== WHAT THE TASK ASKS ==
Every entry below should be restated word for word, except for its images.

[[ MATERIAL FOR THE TASK open ]]

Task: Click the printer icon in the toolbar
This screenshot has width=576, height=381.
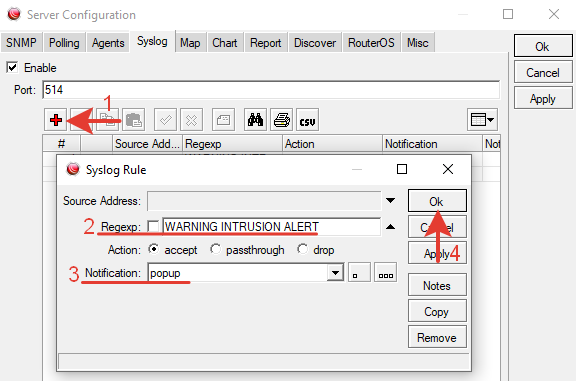Action: (281, 120)
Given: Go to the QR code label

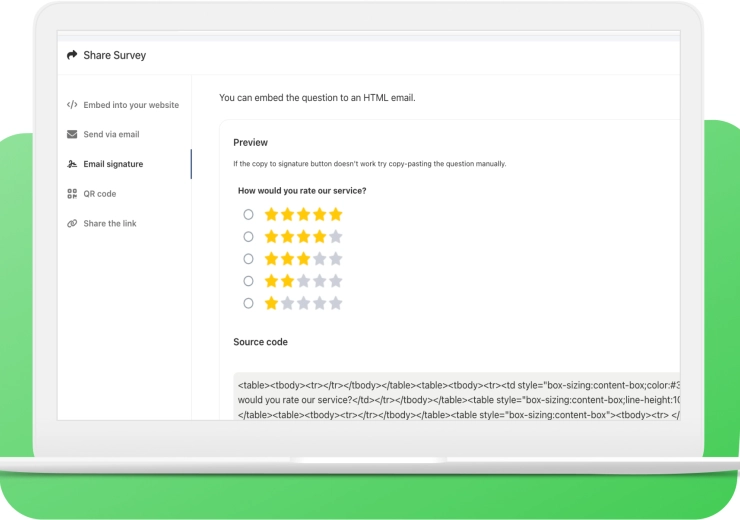Looking at the screenshot, I should pos(100,194).
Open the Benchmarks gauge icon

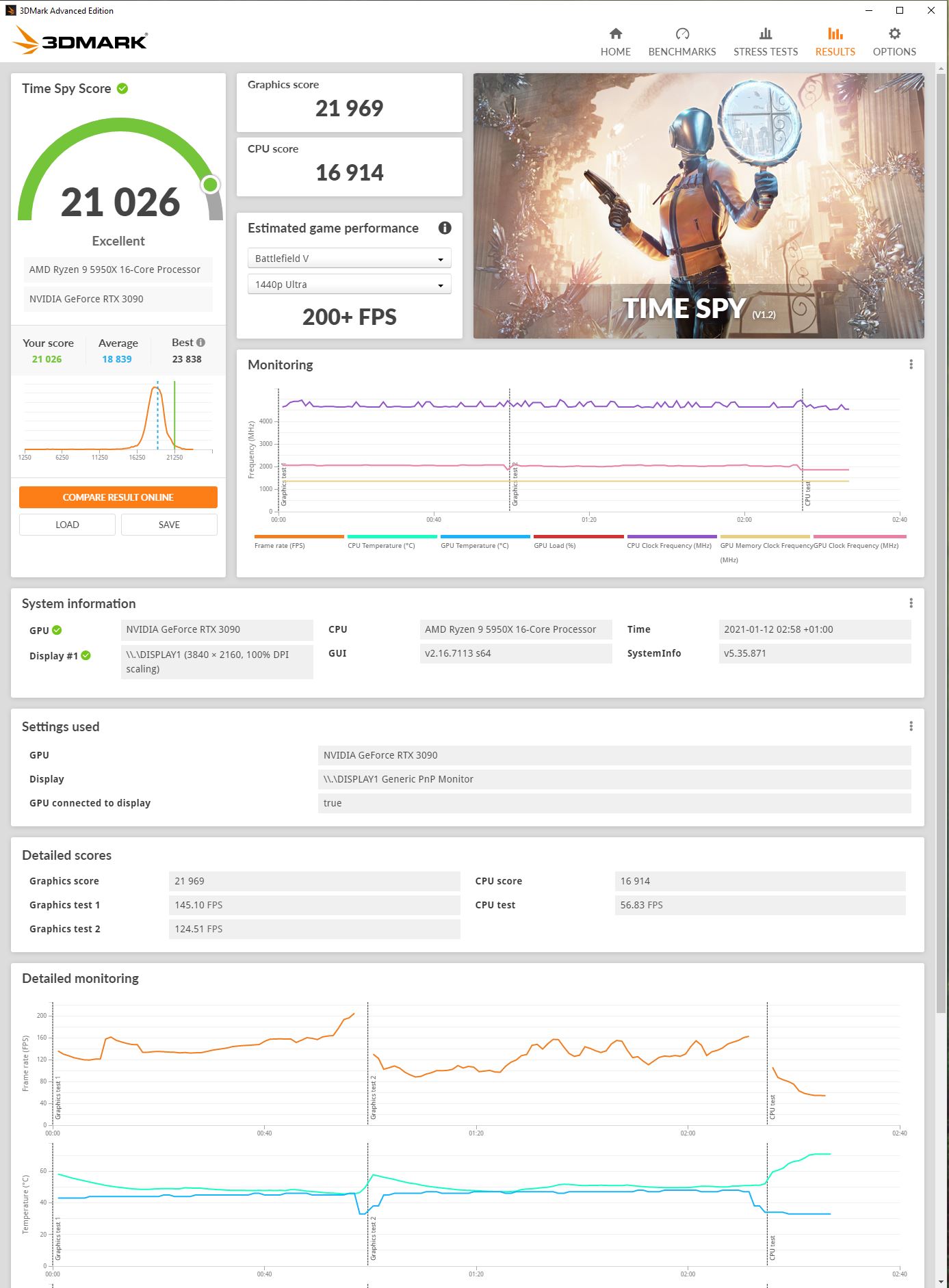(681, 34)
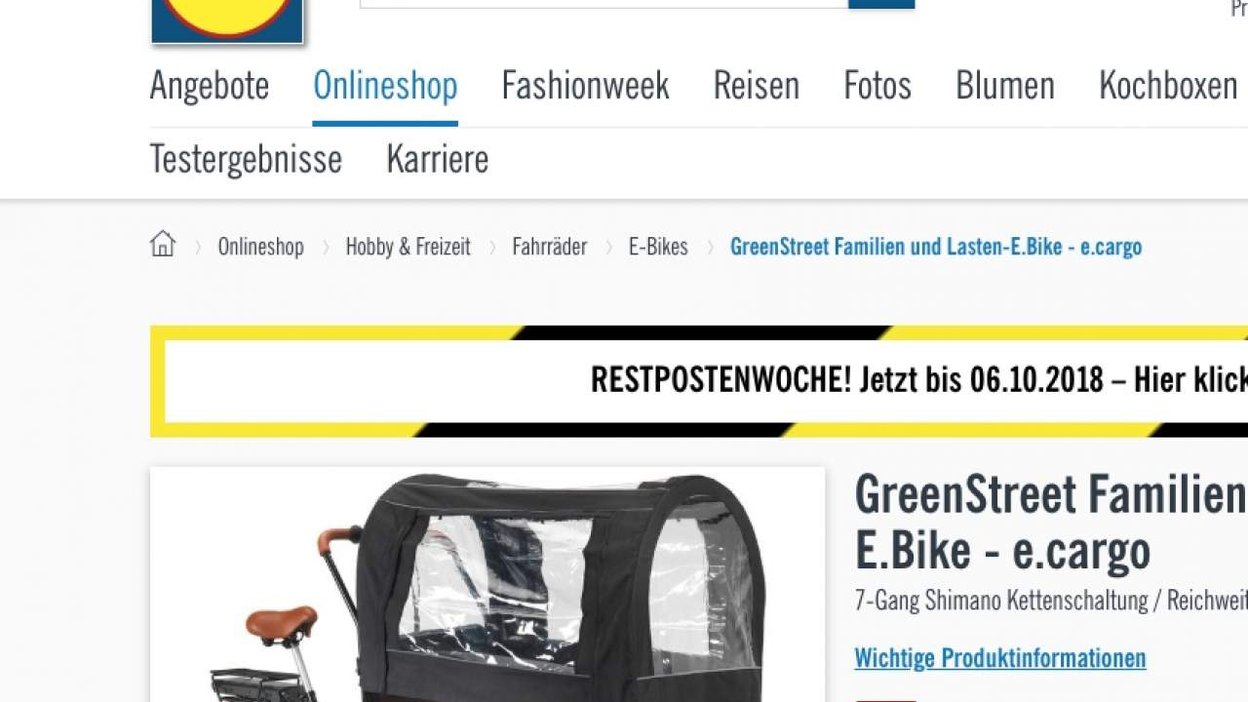This screenshot has height=702, width=1248.
Task: Go to Blumen
Action: click(x=1005, y=86)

[[ MATERIAL FOR THE TASK closed ]]

== WORKED SOLUTION ==
Task: Click the printer icon in the toolbar
This screenshot has width=576, height=381.
Action: (281, 120)
Given: Go to the QR code label

Looking at the screenshot, I should pos(100,194).
Open the Benchmarks gauge icon

(681, 34)
This screenshot has height=702, width=1248.
Task: Go to Blumen
Action: click(x=1005, y=86)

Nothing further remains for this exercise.